(Exercise material)

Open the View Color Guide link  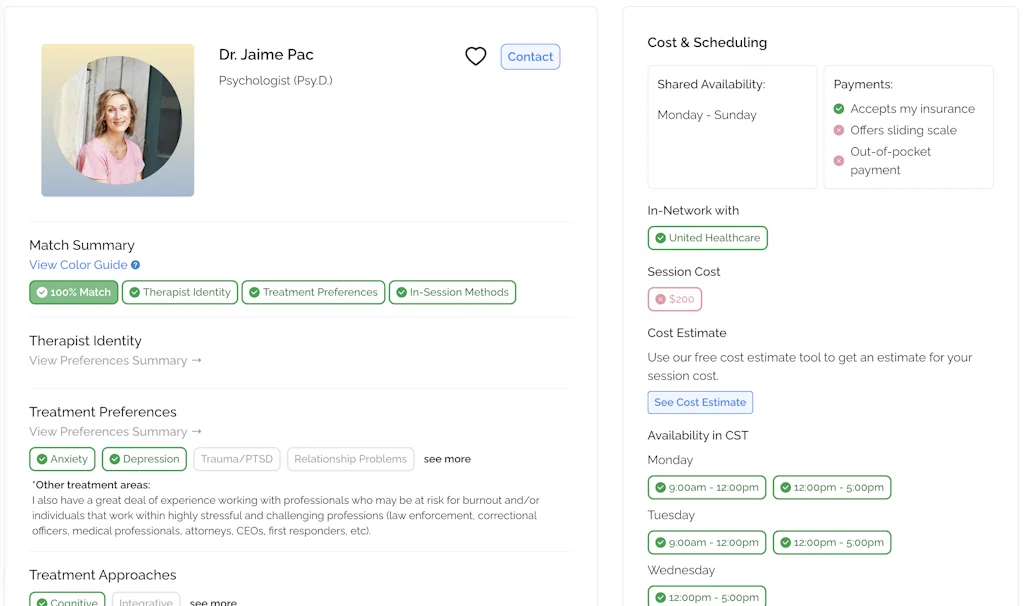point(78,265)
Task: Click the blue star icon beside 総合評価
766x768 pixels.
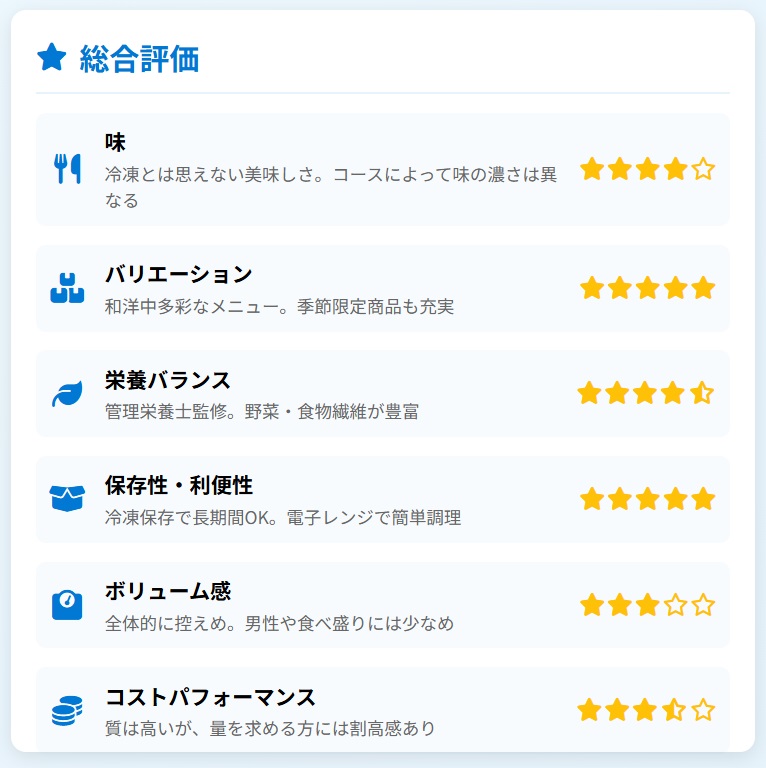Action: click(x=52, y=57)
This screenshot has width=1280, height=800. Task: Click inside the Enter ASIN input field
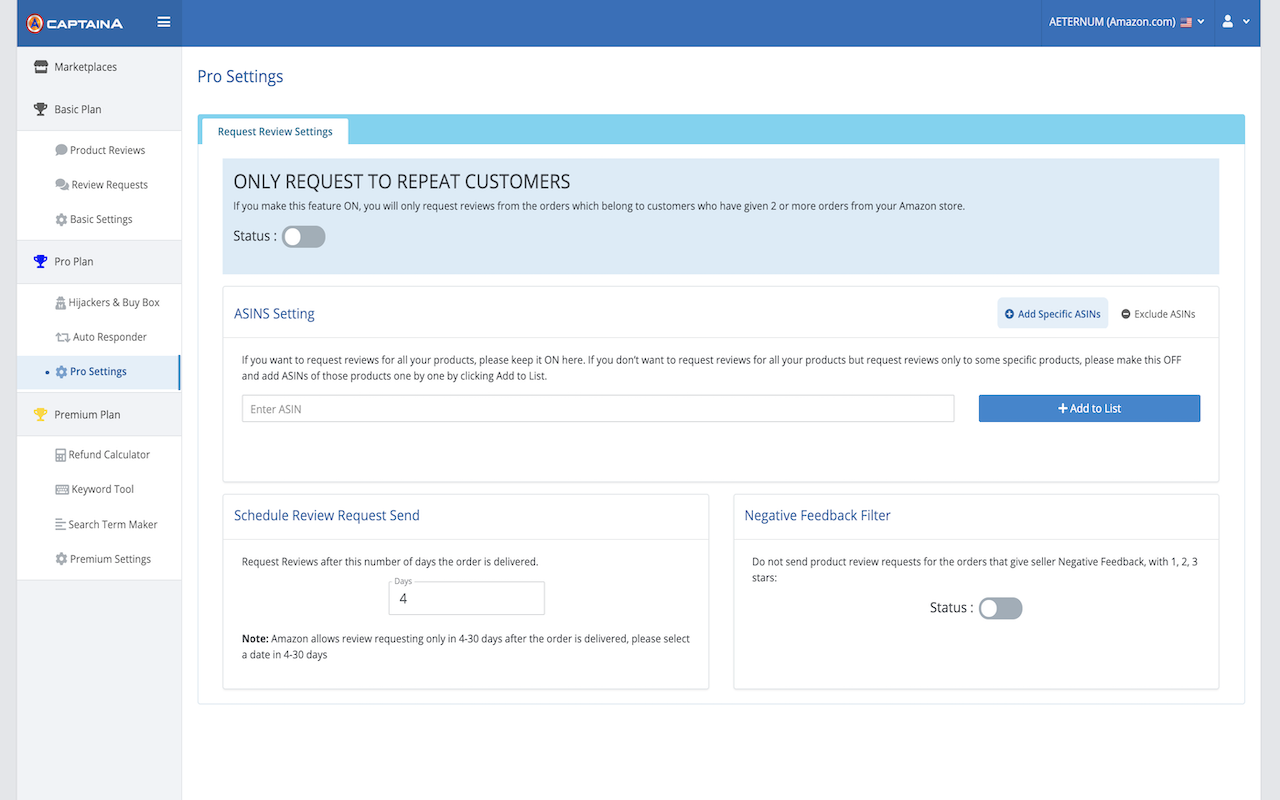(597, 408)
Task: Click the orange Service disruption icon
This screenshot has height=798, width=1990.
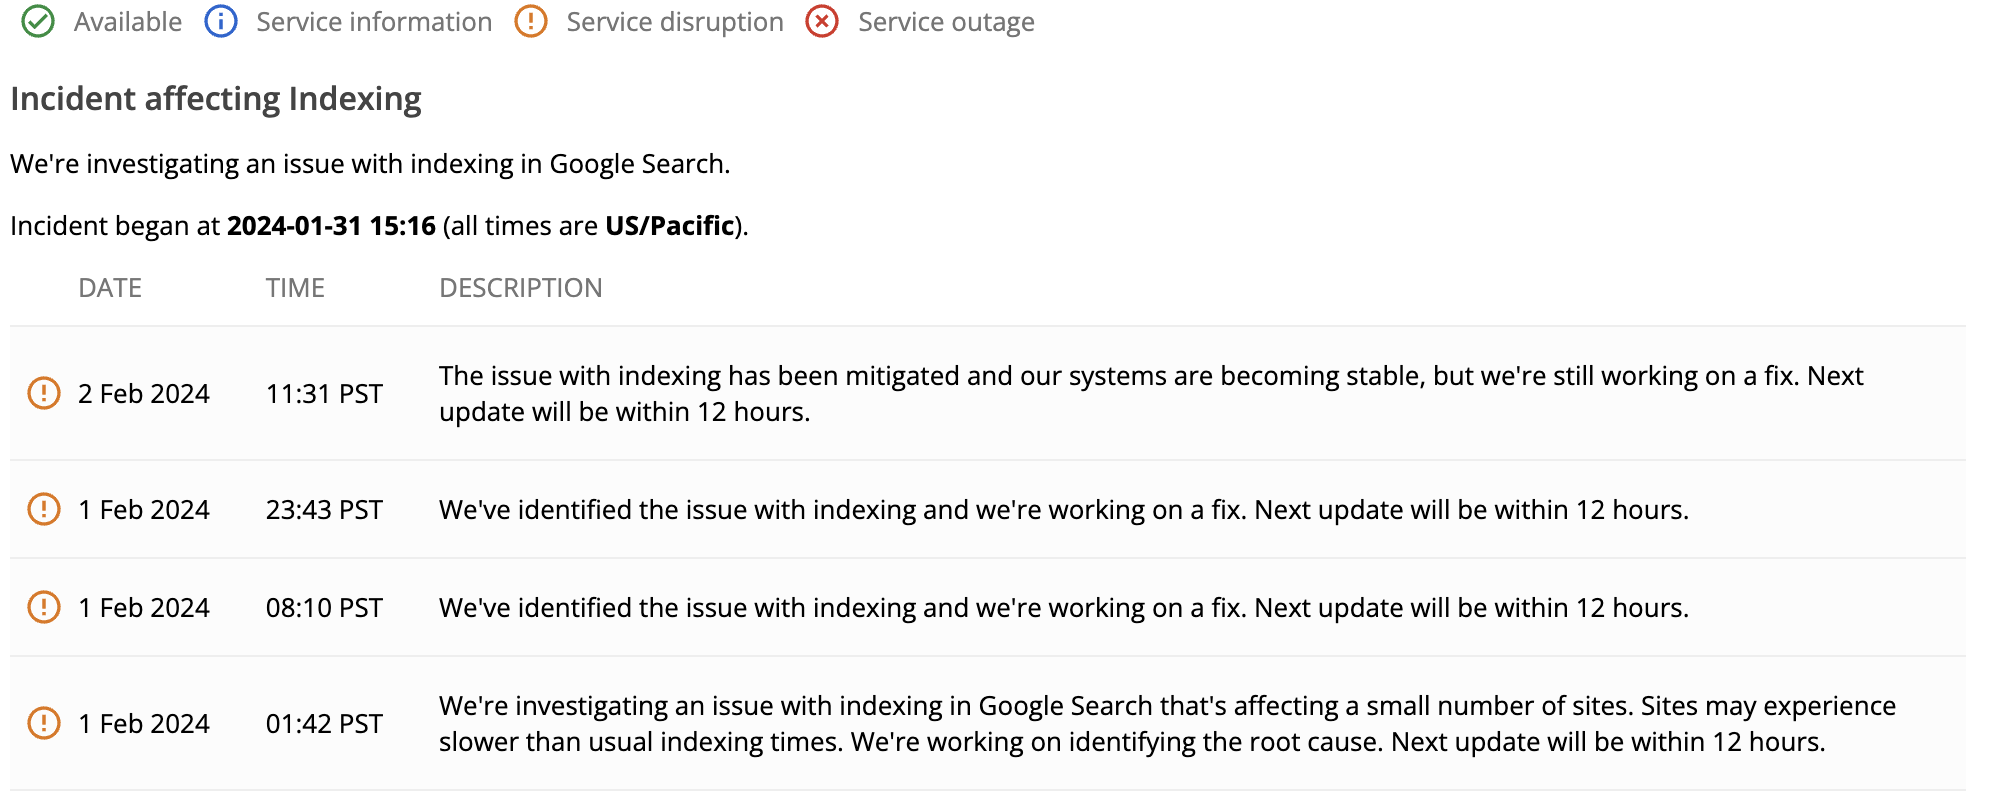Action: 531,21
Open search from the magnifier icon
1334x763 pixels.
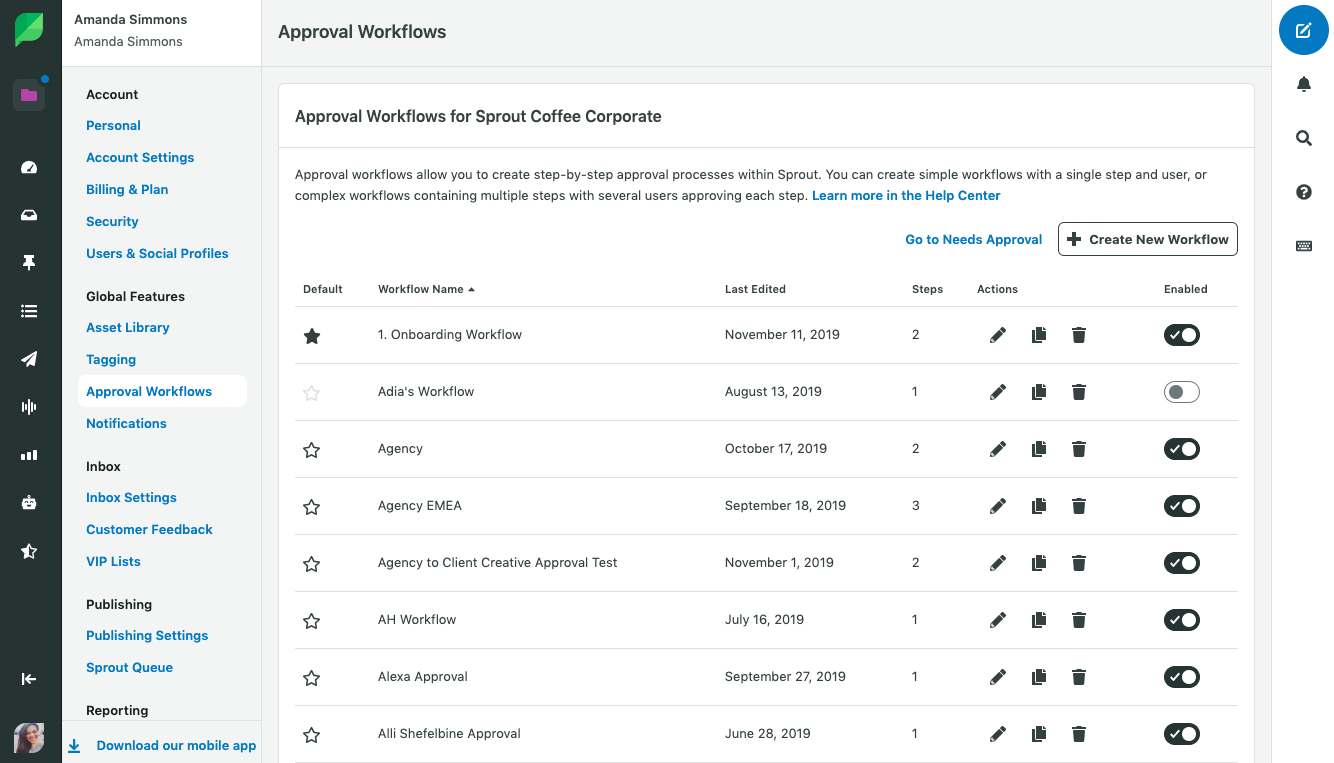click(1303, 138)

(End Exercise material)

--- Exercise details ---
Only the lines from the line with "Task: Click the orange" through the end of the entries above, copied exactly and with both ends included, belong in the response; the pictures do not.

--- Result for this exercise ---
Task: Click the orange Service disruption icon
This screenshot has height=798, width=1990.
Action: 531,21
Open search from the magnifier icon
1334x763 pixels.
click(1303, 138)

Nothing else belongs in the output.